> Work order: Leave out the pictures, and copy exactly the lines from the line with "1067x252 pixels." through the last line of the data below.

> Supplied records:
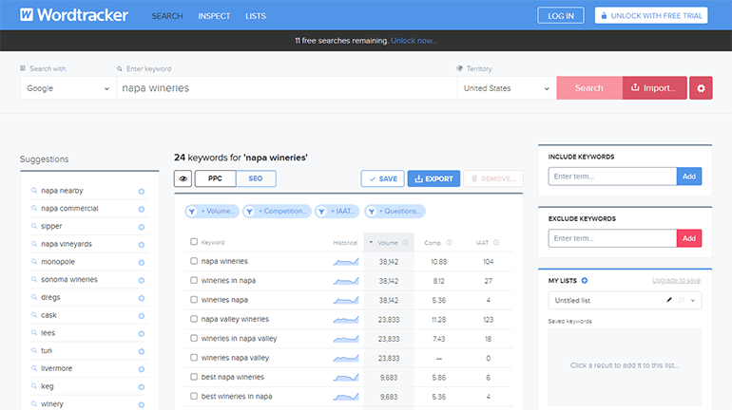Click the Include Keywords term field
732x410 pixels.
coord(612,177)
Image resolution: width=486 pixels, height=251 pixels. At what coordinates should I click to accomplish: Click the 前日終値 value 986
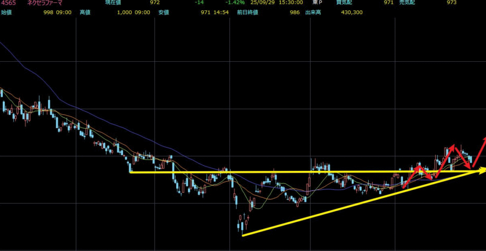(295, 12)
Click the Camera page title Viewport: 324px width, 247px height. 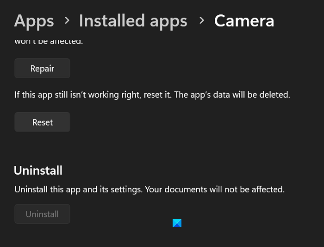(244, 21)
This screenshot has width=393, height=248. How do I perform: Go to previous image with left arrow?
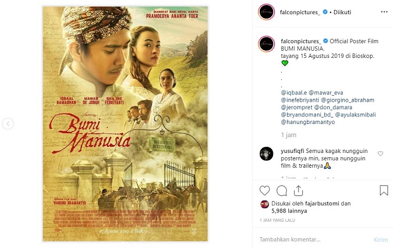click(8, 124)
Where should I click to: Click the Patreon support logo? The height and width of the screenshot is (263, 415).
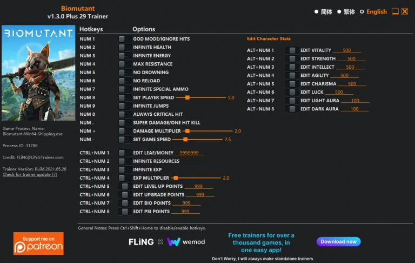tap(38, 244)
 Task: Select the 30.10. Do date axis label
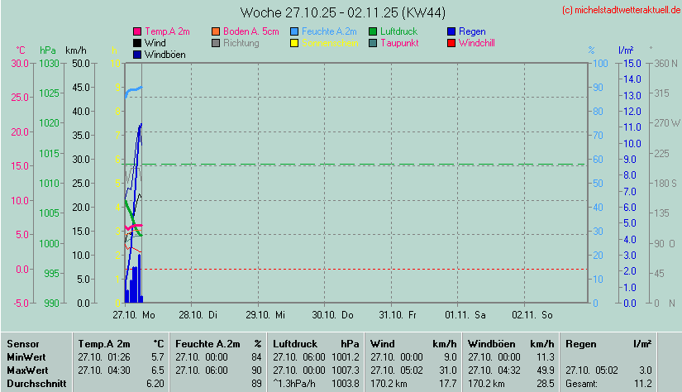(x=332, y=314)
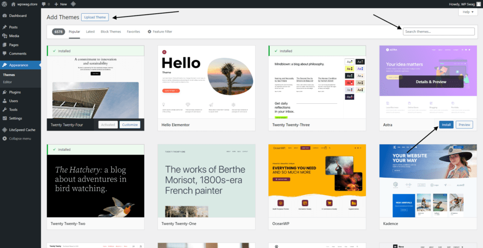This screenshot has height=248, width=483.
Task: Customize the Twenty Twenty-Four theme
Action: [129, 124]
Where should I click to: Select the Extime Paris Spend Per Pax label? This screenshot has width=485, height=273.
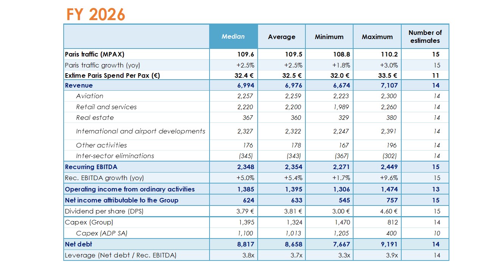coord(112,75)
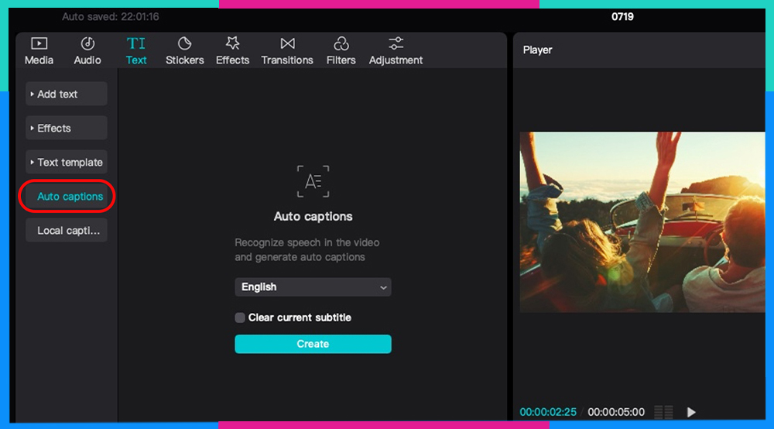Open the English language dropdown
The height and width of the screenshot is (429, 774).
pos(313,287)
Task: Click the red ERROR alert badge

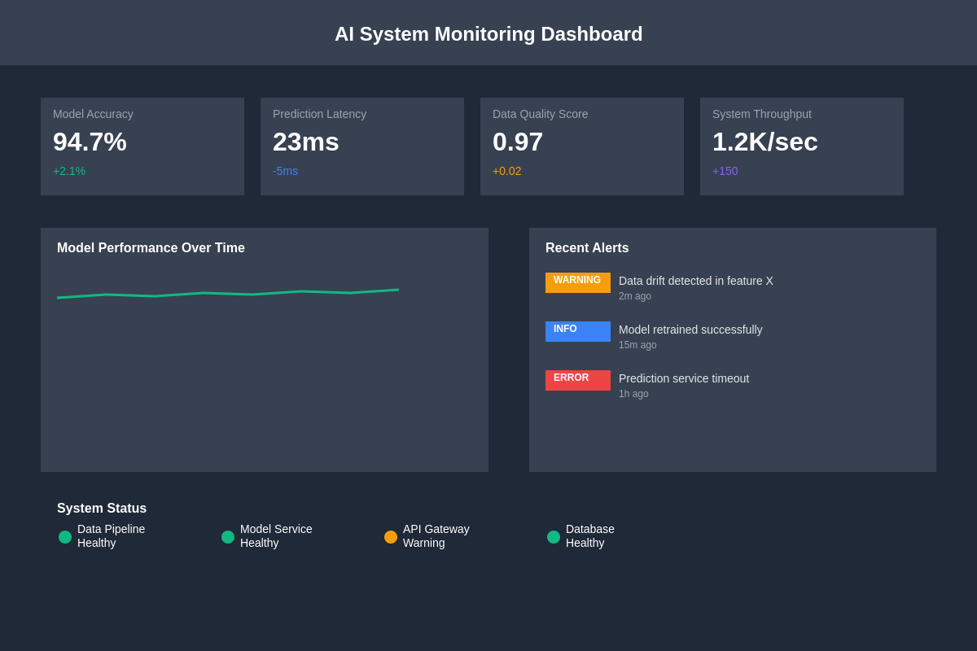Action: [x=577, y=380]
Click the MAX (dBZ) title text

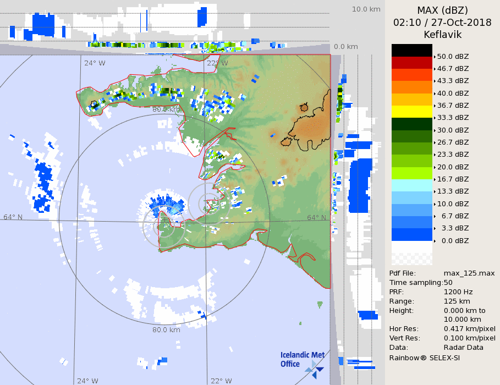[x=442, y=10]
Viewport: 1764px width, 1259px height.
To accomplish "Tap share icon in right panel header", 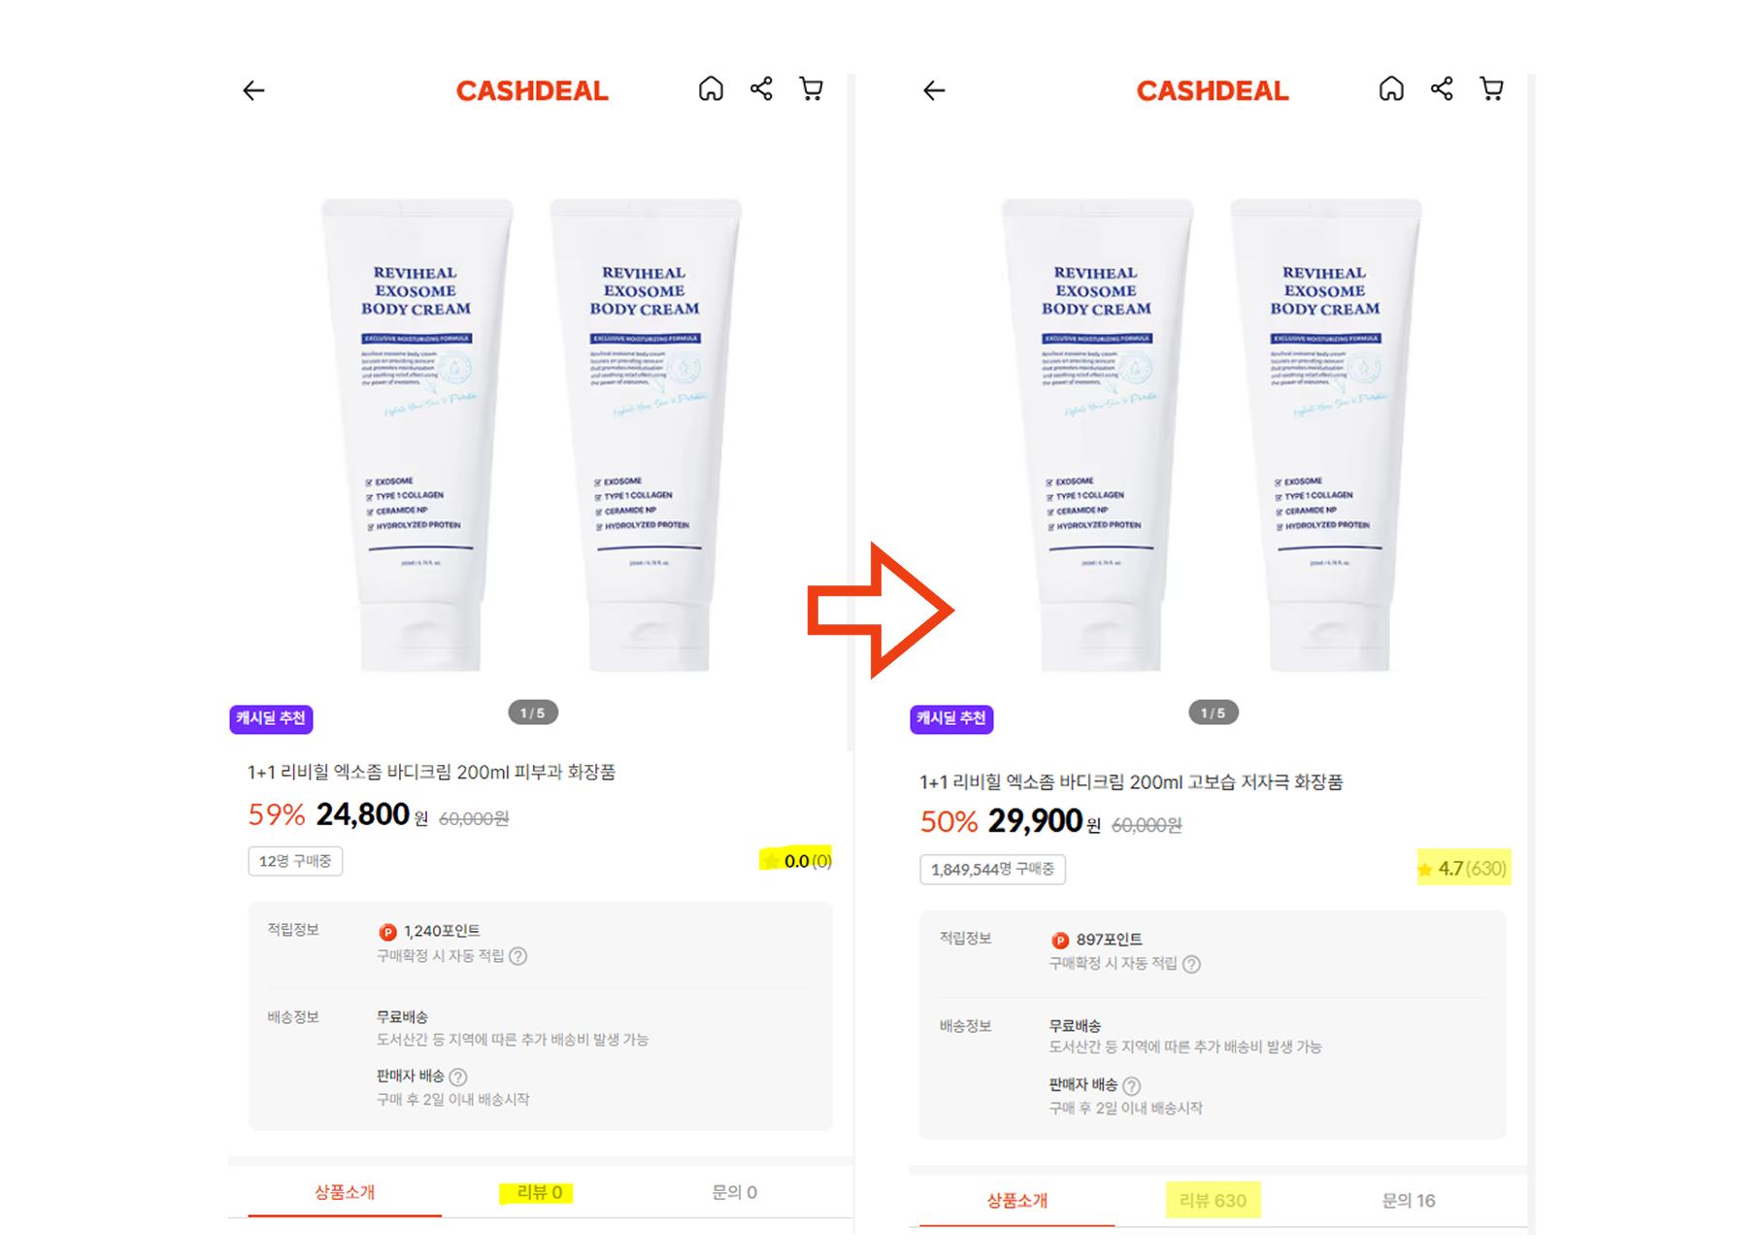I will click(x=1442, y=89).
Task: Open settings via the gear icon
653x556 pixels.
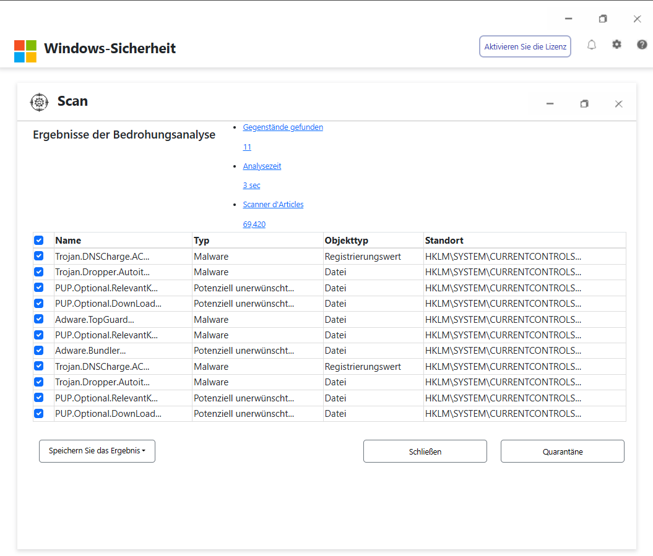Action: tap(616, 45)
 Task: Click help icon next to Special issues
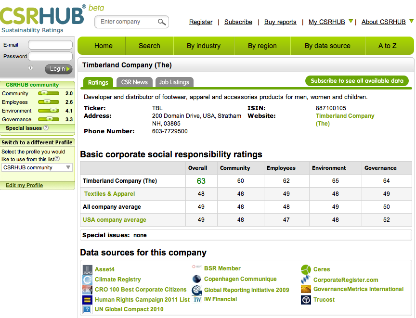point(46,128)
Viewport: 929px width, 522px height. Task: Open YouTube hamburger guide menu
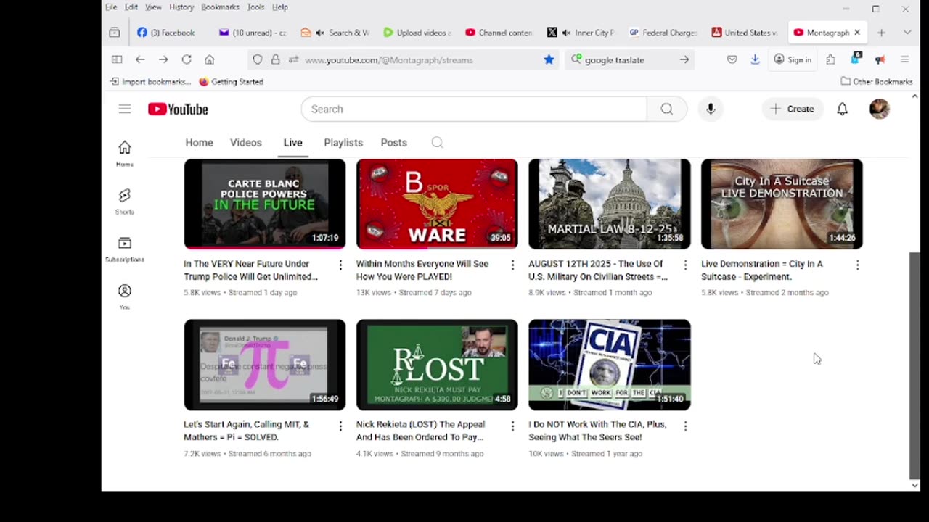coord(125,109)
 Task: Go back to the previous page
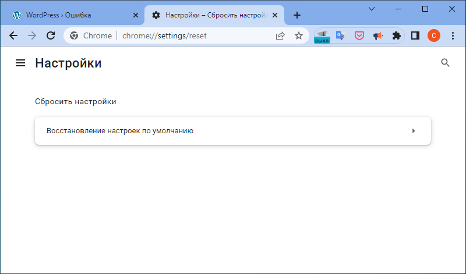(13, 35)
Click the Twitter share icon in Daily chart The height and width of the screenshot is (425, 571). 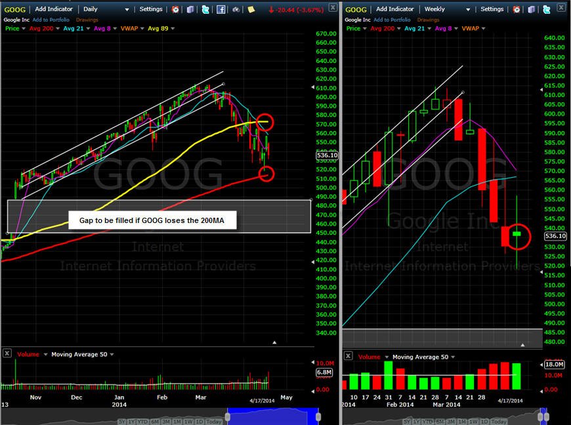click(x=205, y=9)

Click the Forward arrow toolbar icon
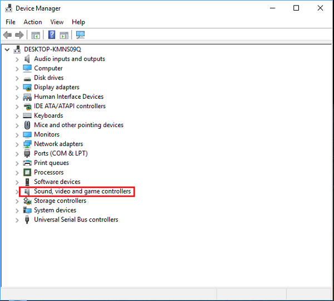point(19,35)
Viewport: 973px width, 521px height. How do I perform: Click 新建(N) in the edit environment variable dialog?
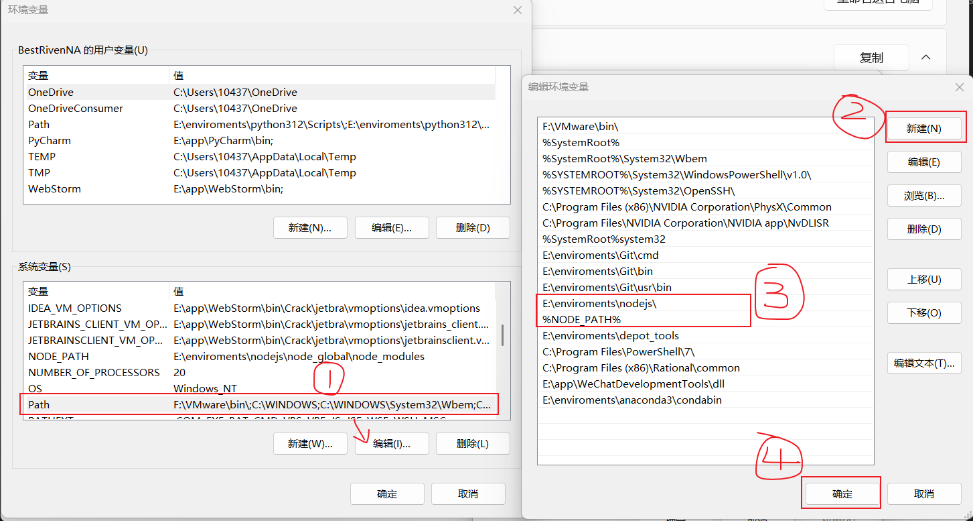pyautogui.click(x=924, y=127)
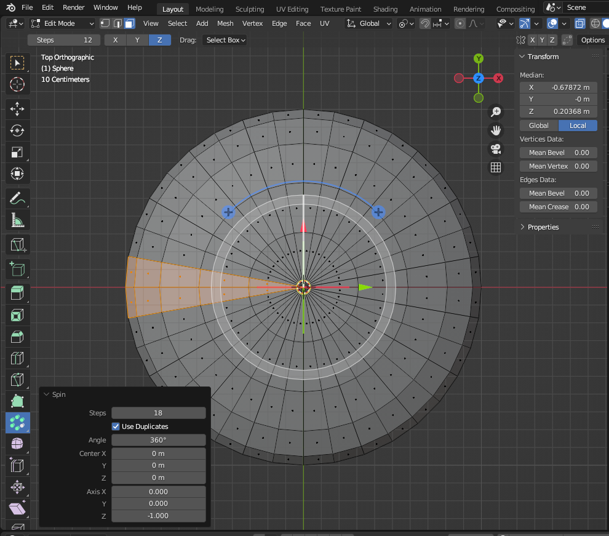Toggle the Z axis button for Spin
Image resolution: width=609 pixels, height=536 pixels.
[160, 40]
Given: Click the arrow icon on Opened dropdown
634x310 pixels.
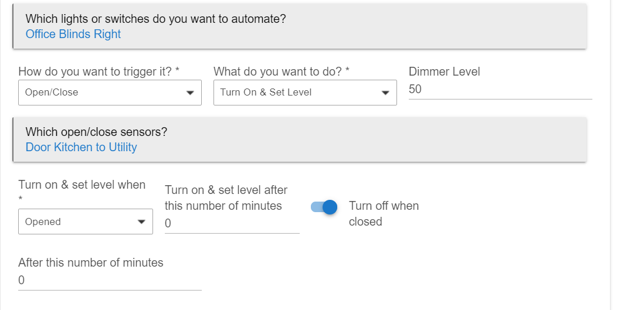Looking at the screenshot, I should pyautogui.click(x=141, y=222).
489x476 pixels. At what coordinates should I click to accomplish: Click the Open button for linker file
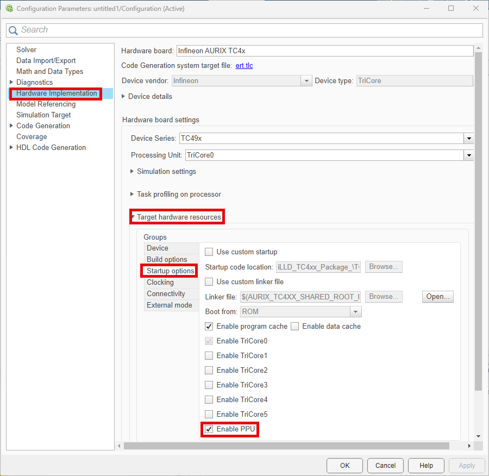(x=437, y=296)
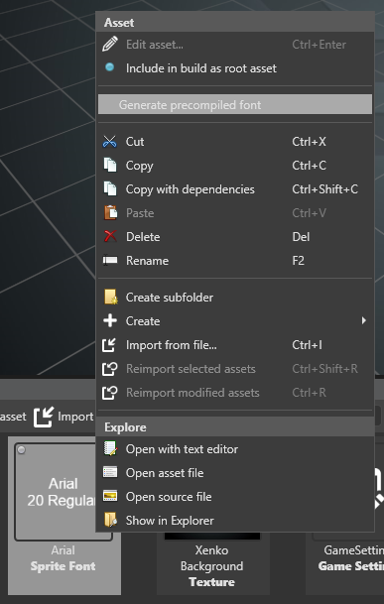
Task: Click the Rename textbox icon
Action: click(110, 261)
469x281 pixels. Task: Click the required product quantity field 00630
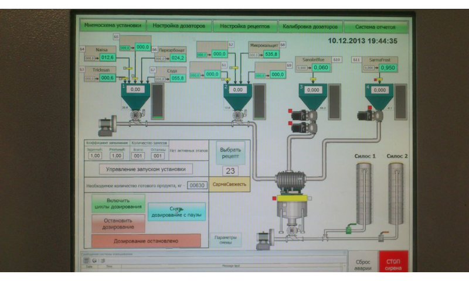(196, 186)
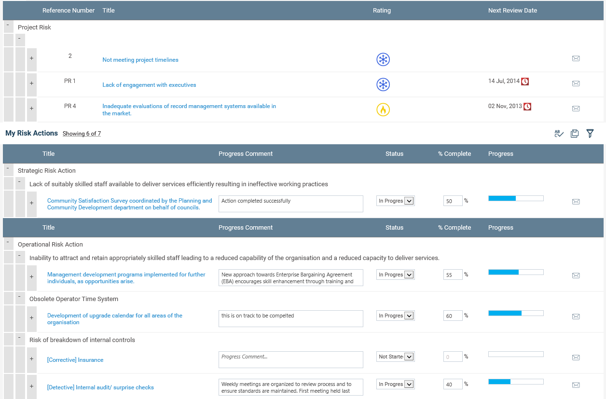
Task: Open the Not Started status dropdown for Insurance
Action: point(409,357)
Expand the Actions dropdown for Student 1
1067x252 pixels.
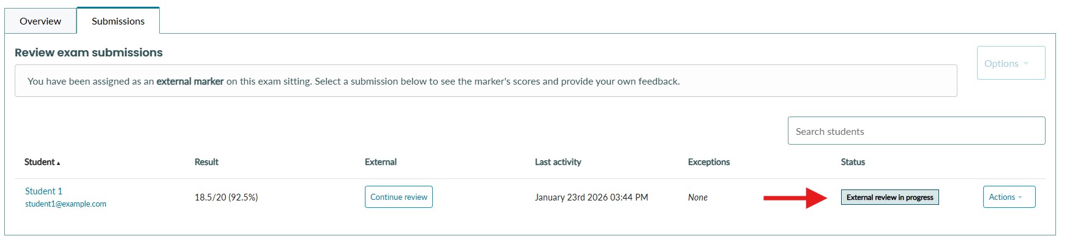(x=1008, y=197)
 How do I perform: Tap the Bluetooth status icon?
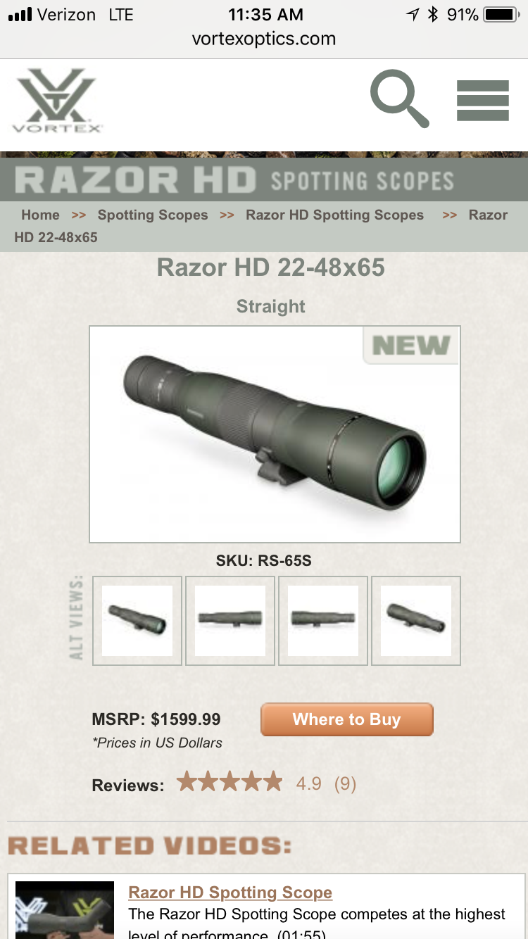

> Final answer:
1067x252 pixels.
(x=1008, y=197)
 How do I perform: Tap the Bluetooth status icon?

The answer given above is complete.